You can grow your own food. And we can help!

September Garden Planner Giveaway

Sep 11, 2012

We're giving away a free one-year subscription to our online garden planner this month. To enter, all you need to do is contribute something to the KGI website on the topic of food preservation before October 1st.  It could be a question, an answer, a recipe, a blog post or a photo.  The winning post will be the one that we think will be the most useful to the greater KGI community.  We'll feature it in next month's newsletter so be sure to stay tuned. 

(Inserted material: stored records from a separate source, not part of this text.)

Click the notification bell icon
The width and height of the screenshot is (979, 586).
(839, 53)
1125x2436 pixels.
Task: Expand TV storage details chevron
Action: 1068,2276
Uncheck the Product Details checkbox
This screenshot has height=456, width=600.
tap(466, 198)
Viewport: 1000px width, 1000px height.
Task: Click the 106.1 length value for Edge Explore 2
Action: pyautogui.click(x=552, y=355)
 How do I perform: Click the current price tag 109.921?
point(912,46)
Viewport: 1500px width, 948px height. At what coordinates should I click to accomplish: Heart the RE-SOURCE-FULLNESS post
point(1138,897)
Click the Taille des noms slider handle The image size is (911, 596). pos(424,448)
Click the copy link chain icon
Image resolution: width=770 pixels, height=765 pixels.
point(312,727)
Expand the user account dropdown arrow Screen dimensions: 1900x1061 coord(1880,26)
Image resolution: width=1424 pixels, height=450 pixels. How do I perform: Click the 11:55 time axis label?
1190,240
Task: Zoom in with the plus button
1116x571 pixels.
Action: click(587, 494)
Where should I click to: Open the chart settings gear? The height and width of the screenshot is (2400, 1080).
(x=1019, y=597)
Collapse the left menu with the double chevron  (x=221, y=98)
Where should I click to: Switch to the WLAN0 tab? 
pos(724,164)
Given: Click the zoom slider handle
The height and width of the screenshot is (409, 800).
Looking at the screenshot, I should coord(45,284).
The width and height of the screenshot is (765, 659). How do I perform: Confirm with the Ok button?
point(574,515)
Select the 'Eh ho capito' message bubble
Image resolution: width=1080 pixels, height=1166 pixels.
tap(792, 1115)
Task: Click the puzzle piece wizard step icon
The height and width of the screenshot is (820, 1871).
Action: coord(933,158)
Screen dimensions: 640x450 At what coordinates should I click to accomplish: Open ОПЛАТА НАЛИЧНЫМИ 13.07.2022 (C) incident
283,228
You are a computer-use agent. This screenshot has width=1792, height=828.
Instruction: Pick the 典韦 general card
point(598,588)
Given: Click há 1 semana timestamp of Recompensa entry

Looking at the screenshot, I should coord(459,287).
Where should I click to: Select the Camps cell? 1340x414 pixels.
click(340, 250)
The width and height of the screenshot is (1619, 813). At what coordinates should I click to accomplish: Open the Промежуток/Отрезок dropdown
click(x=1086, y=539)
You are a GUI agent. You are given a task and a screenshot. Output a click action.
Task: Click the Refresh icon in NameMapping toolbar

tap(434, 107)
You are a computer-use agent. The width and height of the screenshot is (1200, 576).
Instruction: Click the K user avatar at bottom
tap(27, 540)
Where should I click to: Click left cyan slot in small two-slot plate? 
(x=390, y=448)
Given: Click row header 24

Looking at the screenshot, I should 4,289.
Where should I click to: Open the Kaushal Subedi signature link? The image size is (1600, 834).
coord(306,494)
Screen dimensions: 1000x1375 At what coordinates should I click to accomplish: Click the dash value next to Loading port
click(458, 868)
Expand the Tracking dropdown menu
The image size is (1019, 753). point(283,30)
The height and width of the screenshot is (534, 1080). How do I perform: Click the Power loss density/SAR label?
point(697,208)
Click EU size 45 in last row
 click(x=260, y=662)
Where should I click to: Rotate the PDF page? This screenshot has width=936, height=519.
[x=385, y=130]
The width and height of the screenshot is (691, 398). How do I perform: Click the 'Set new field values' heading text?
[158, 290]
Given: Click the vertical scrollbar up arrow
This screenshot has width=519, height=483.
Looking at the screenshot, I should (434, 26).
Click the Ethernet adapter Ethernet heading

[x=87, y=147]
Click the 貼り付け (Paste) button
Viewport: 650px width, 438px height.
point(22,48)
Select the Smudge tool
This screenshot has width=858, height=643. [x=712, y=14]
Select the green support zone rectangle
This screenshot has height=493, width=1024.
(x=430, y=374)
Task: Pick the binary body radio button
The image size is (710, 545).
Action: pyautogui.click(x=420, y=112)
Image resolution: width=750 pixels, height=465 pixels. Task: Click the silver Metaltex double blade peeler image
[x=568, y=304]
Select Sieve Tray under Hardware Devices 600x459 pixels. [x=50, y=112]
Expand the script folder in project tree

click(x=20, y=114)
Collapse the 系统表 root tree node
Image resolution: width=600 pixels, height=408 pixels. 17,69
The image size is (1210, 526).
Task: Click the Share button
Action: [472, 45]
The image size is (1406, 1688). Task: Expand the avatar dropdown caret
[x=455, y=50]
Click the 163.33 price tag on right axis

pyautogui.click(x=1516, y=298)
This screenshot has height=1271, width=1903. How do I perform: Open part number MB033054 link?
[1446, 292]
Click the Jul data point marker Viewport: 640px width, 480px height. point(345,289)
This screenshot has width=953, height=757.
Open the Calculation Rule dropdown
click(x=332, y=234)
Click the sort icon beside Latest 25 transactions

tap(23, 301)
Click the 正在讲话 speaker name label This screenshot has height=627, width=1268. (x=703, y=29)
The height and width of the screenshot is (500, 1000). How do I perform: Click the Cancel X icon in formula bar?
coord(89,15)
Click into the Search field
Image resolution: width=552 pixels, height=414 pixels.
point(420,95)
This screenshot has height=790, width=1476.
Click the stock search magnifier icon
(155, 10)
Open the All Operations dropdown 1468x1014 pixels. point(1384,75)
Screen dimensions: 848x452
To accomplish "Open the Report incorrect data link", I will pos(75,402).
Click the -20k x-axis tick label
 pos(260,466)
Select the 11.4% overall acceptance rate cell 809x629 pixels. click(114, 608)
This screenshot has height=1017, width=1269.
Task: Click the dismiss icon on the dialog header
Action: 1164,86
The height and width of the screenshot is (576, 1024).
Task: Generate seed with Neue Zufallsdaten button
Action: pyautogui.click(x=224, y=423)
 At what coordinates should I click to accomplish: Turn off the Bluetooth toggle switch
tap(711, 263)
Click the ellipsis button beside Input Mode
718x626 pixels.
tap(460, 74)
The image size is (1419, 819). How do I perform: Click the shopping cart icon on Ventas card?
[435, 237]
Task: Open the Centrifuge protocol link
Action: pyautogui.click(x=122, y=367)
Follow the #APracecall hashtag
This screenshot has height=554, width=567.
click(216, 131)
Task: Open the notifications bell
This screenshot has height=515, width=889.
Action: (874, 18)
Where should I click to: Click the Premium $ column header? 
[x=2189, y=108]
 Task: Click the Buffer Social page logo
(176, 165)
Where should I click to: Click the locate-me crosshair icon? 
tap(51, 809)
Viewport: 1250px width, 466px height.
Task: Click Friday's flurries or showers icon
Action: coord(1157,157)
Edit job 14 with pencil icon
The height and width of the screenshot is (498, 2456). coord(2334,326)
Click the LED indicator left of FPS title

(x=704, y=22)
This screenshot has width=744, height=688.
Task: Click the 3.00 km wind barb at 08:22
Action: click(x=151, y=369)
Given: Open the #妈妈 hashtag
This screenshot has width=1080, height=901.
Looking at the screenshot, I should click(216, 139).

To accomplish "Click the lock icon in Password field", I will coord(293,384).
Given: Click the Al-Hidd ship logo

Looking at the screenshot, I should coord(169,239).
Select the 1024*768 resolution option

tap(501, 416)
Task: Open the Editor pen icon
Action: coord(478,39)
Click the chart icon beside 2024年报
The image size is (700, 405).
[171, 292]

My family has had a lot of fun preserving food by drying fruits and veggies on small trays on the dashboard and back window of our car.It is amazing how hot it can get in a closed car even in the fall and spring.They continue to process even when we are driving around and leave them in the car while we are in a store shopping.Most of the winter will be too cold but the rest of the year has worked out very well.Dried apples and making raisins from grapes have been our favorites.We have also had great success with pears,apricots,zucchini slices, and kale chips.We simply wash the produce, chop to the desired size and lay it out in a single layer.If you use a metal tray be sure to cover it with parchment paper first.Good luck and be sure to leave them on the tray long enough to fully finish drying.Depending on the weather,it can take a little longer than when dried in an electric food drier.This method is very practical,simple and fun ....
Last year I did a bit of a harvest special on my blog. Here is the links to all the post there is something for everyone! Please check them all out there are some great recipes and ideas!
From blogger Mark Hubbard at Homemade salsa is always better than the store-bought kind. And it is so easy to make in the summertime – but what about the rest of the year? Well, with this easy canning recipe you can preserve your fresh homemade salsa well into the winter. This recipe uses Anaheim chili peppers for some medium heat. You can add jalapenos to adjust the heat upwards if you desire. Anaheim Salsa Makes 6 pints Equipment: Canning utensils (see note below) and 6 pint-size canning jars. Ingredients 10 cups peeled, cored and chopped Roma tomatoes, (about 8 lbs of whole tomatoes before processing) (see note) 4-5 cups seeded, chopped green, red and yellow Anaheim chili peppers (adjust amount for heat, to taste) 1/4 cup seeded, chopped jalapeno peppers (optional, or adjust for heat to taste) 5 cups chopped onions 3 cloves garlic, finely chopped 1.5 cups cider vinegar 2 or 3 tablespoons fresh chopped cilantro 1 1/2 teaspoons salt Preparation Clean canning jars in dishwasher and sanitize lids and bands by boiling in water for 5 minutes. In a large stainless steel sauce pan, combine tomatoes, chili peppers, onions, garlic, vinegar, cilantro and salt. Bring to a boil over medium-high heat, stirring constantly. Reduce heat and gently boil for 20 minutes. Ladle hot salsa into warm jars, leaving 1/2 inch headspace. Remove air bubbles and adjust head space, if necessary, by adding hot salsa. Wipe rim with paper towel. Center lid on jar. Screw band down until resistance is met, then increase to fingertip-tight. Place jars in canner or large stock pot, ensuring they are completely covered with an inch of water. Cover and bring to a boil for 15 minutes. Remove lid. Wait 5 minutes, then remove jars. Cool and store. Note: You will need canning jars, a large stock pot and a few canning utensils for this recipe. Canning starter kits are all the rage these days and you can buy them at most kitchen and hardware stores. Note. To easily peel and core tomatoes: First hull the tomatoes, then place them in boiling water for 20 seconds. Immediately remove them to a bowl of ice water to cool for 2 minutes. Drain, peel off the skins, cut the tomatoes in half and scoop out the core. Drain again and chop to desired size.
My current way to preserve basil is to make my favorite pesto recipe -- plenty of garlic, pine nutes, basil, kale, etc. Then smear it on dehydrator sheets and dehydrate it for at least 24 hours or until dry. It makes a fantastic cracker!
I like to buy organic mushrooms when they're on sale ($2 a pound compared to $4-5 a pound regularly). I then cook the mushrooms with pepper, garlic, and onion, put in storage bags and freeze. It's great for a quick meal because you've already chopped up the mushrooms and onions.